However, we can conceive of an operation that is *not* symmetric. For example, suppose every account has a list-of-transfer-amounts, and we wanted an operation (serialized-list-transfer account-from account-to), which transfers the amount (car (account-from 'list-of-transfer-amounts)) from account-from to account-to, and then updates the pointer of (account-from 'list-of-transfer-amounts) to the next amount.
In this case, the transfer *must* be serialized with account-to's serialized first (on the inside), and then serialized with account-from's serializer (on the outside); the order is *not* allowed to be permuted to our convenience, e.g. using id numbers or whatever. Hence, suppose one user calls (serialized-list-transfer account-a account-b) and another user calls (serialized-list-transfer account-b account-a), there is a possibility for deadlock that *cannot* be fixed using an id number to determine the other of serialization (since, again, the operation is not symmetric and hence the order of serialization is not freely determined).
I think in this example we could still use account-from and account-to's serializers in any order.

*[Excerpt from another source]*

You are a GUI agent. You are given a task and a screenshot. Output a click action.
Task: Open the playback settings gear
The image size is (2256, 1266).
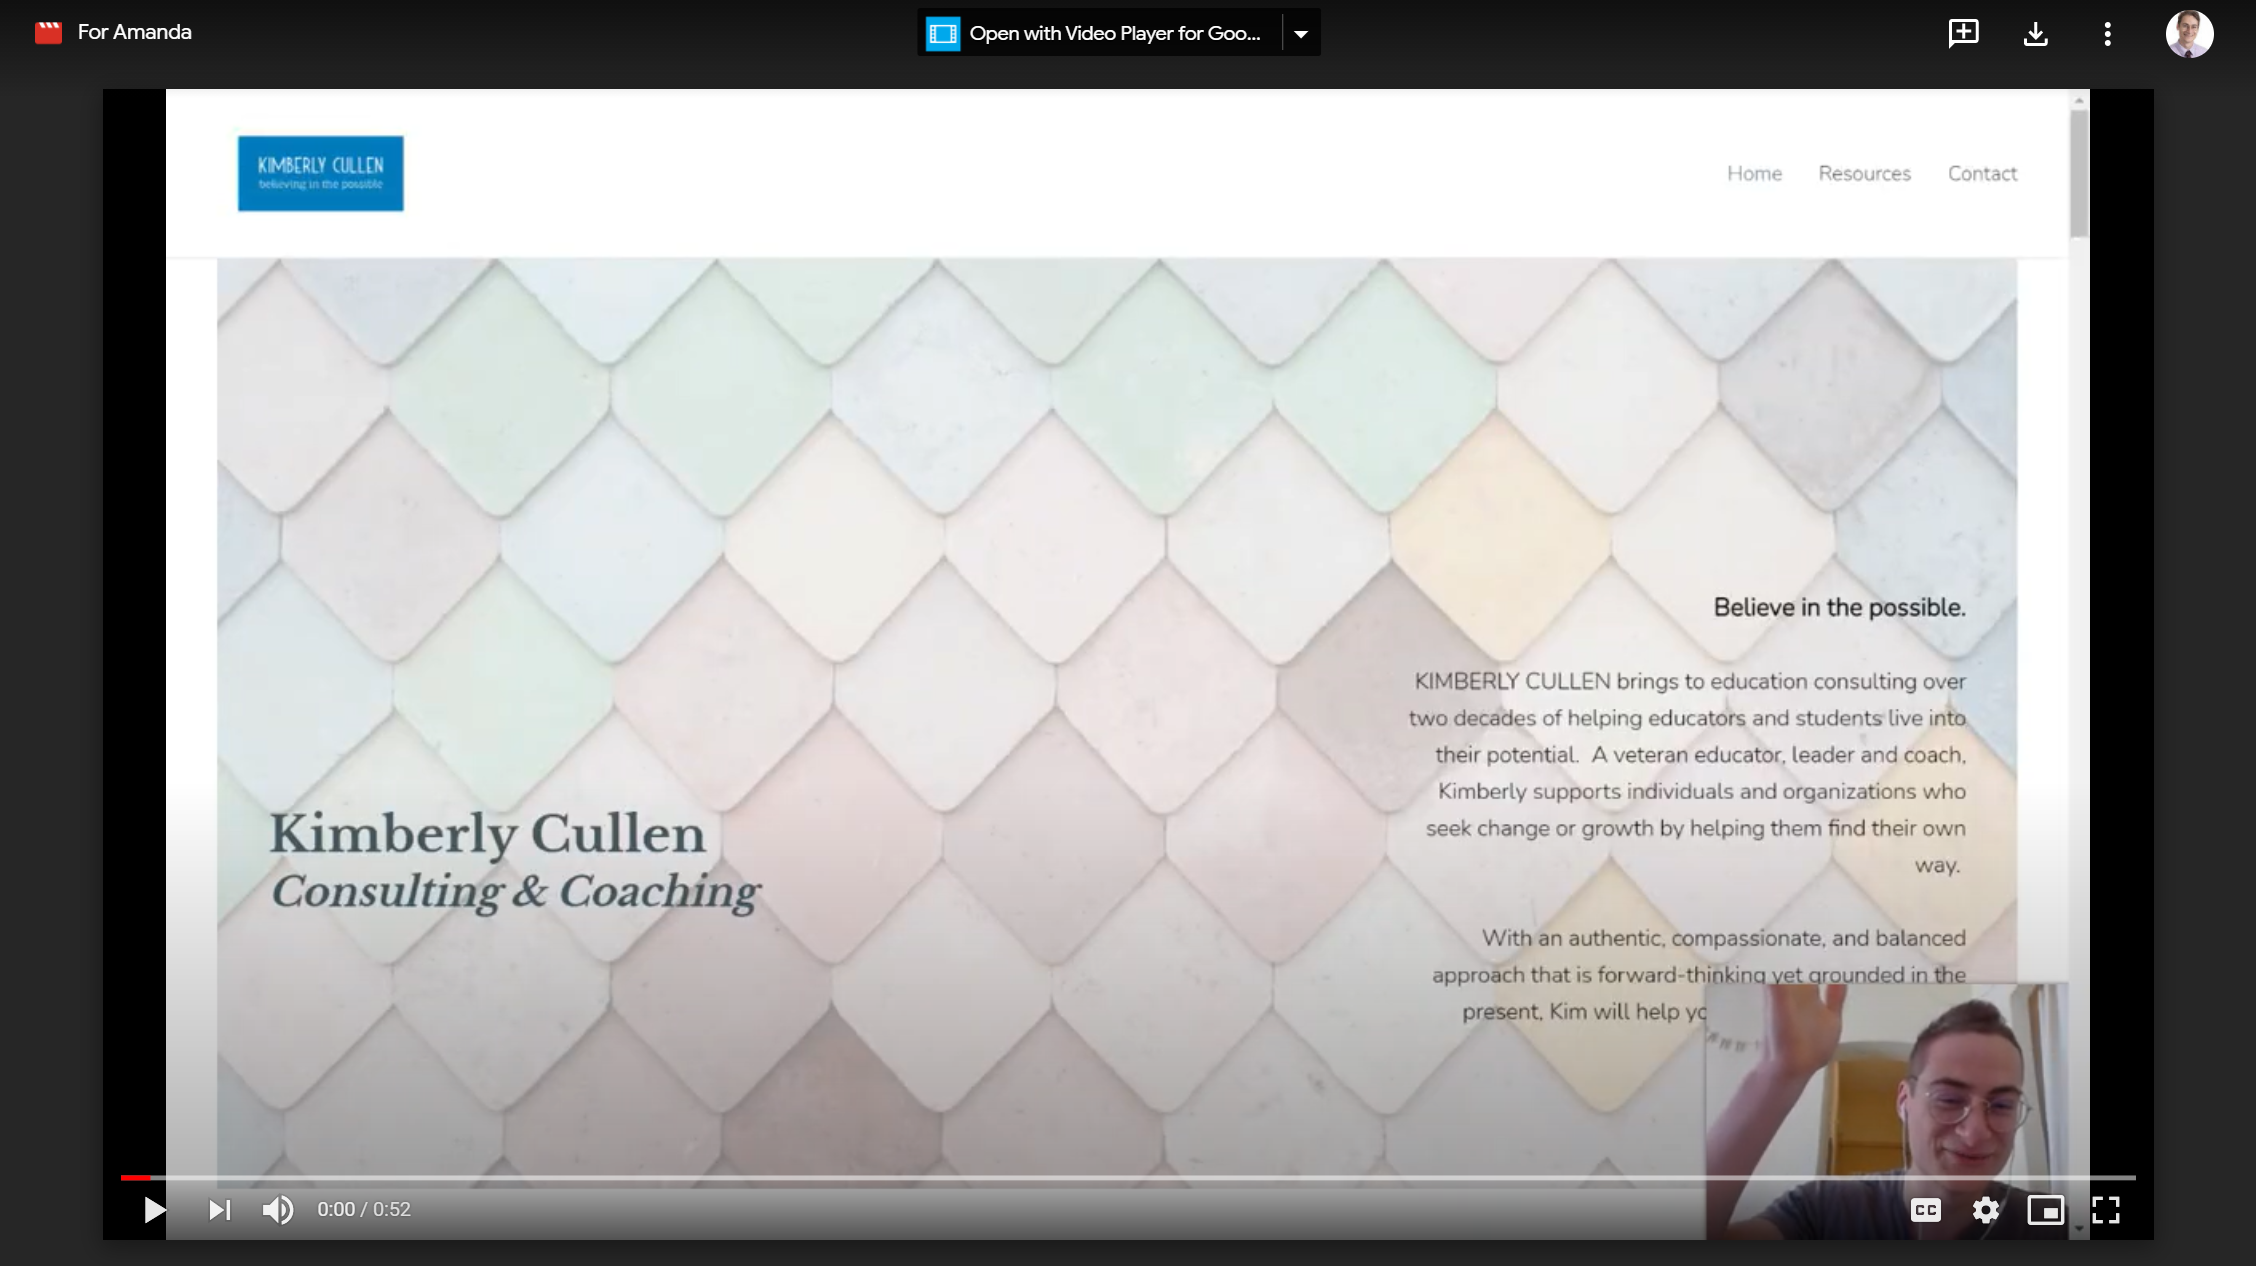click(1986, 1210)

It wouldn't work for procedures that operate on a shared resource before determining some otherly shared resource to operate on.
Suppose accounts have an internal list of pairs consisting of an account and an amount and we invent a procedure that can take one account, and look at the first pair in its list and make a deposit accordingly.
Than if account A has account B first in its list and vice versa, concurrently calling our invented procedure on both could result in a deadlock.
If the process can't know all the locks it's going to need prior to requesting the first lock, there's no way for it to enforce the ordering.